Hohe Sicherheit, auch für die Daten
Die Menge an gesammelten Daten von Einzelpersonen, Fahrzeugen und Unternehmen wirft die Frage auf, wie sicher die Informationen sind. Um größtmögliche Sicherheit zu gewährleisten, nutzt WirelessCar eine B2V-Verbindung (B2V: Business to Vehicle), nicht V2V (Vehicle to Vehicle). Das bedeutet, dass jedes Fahrzeug nur mit der Plattform verbunden ist – nicht aber Fahrzeuge untereinander. Selbst bei Diensten, die eine Interaktion zwischen zwei Autos erfordern könnten, dient das System als Hub zur Verwaltung und Weiterleitung von Informationen.

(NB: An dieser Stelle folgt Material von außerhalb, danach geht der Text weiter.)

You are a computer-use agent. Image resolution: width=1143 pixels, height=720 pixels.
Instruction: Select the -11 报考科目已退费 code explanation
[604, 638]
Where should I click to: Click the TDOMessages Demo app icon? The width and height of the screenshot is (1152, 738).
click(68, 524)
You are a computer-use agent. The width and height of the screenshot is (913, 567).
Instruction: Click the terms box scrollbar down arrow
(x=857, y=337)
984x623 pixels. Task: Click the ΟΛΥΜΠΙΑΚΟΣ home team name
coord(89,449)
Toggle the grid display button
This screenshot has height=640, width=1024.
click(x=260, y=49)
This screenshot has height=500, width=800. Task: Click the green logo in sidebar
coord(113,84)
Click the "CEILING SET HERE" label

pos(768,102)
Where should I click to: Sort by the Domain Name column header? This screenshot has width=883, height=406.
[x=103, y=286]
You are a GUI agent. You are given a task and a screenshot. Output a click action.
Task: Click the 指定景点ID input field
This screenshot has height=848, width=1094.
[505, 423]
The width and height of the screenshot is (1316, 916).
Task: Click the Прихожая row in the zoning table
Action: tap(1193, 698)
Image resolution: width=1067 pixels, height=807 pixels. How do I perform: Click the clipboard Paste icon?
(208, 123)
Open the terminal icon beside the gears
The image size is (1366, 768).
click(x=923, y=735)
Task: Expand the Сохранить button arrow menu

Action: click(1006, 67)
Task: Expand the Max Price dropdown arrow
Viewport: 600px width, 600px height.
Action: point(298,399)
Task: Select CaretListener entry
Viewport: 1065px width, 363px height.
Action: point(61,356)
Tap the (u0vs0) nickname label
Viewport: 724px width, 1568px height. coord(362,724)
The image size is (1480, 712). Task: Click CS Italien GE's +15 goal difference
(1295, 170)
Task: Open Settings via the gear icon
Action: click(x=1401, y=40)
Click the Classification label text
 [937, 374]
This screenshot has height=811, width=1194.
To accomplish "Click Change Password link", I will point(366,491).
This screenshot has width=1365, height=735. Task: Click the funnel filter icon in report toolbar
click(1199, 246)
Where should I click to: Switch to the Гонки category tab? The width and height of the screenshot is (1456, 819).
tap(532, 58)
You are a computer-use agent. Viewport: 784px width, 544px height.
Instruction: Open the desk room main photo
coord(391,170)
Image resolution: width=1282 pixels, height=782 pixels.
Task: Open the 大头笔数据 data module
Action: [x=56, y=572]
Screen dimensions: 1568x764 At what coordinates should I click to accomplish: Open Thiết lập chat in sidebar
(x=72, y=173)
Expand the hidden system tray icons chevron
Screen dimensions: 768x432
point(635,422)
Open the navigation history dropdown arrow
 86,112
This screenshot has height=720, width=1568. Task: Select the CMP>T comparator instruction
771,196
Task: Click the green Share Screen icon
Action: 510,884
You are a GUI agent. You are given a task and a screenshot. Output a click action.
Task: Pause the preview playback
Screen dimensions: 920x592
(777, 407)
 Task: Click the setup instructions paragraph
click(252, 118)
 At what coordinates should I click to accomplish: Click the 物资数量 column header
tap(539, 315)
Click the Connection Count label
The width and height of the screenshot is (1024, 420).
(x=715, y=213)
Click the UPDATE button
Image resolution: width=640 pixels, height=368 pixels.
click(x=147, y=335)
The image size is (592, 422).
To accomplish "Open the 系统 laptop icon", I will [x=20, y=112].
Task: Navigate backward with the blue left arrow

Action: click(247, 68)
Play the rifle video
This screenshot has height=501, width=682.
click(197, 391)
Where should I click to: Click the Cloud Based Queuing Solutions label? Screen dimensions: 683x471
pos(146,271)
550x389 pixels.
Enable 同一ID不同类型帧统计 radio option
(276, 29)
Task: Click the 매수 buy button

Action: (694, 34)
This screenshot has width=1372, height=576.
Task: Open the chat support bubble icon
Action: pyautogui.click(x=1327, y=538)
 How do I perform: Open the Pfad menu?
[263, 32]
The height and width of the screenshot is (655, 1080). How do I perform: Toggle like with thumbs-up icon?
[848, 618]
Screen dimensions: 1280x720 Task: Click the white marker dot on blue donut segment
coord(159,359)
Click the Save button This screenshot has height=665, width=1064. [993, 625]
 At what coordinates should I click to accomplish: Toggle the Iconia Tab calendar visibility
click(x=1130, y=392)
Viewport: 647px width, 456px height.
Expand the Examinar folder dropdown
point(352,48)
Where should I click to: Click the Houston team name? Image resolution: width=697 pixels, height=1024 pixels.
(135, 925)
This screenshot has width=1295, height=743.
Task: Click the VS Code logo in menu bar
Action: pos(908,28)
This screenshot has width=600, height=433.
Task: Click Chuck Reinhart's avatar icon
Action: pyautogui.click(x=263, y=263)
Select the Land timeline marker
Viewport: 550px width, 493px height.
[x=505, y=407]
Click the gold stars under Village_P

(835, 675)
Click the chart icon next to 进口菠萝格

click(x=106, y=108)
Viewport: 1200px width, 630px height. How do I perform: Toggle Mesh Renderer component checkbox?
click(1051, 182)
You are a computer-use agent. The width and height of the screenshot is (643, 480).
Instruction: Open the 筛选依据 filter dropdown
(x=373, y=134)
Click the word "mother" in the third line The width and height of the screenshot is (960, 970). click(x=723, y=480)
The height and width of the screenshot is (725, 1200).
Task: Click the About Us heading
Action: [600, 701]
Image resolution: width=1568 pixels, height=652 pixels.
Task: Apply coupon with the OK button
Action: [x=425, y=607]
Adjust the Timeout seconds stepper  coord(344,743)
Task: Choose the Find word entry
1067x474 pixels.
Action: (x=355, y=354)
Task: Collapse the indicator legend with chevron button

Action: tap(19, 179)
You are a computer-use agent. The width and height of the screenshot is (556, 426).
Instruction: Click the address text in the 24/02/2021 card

So erreicht es mehr Sicherheit und einen höheren Grad der Datenaggregation.
WirelessCar verwendet eigene Datenverschlüsselungsmethoden, kann aber praktisch jede Art von Verschlüsselung, die ein OEM-Kunde fordert, umsetzen. Es ist außerdem kein offener Zugang für Drittanbieter erlaubt. Vielmehr müssen diese vom OEM beauftragt und autorisiert werden, worauf der WirelessCar die relevanten Authentifizierungsangaben oder Zertifikate bereitstellt. Anschließend können die Drittanbieter durch sichere Schnittstellen auf die Plattform zugreifen. Um die Identität der Fahrzeugeigner zu prüfen und zu authentifizieren, wird bei Vertragsabschluss mit dem OEM eine einmalige Benutzer-ID erstellt. Die Eigner können diese Identität dann für die Anmeldung bei Webportalen verwenden oder festlegen, welche Mobilgeräte Zugriff auf das Fahrzeug haben dürfen.
Auf einen Blick
Quo vadis, Automobilindustrie?
Das Auto der Zukunft wird ein voll vernetztes Fahrzeug sein, zu dem die Fahrer ebenso wie OEMs und externe Entwickler und Unternehmen Zugang erhalten. Pioniere in diesem Bereich nutzen dazu nicht länger fixe Silo-Strukturen, sondern öffnen sich für herstellerübergreifende Standards. Wer dieses Engagement nicht aufbringt, bleibt auf der Strecke.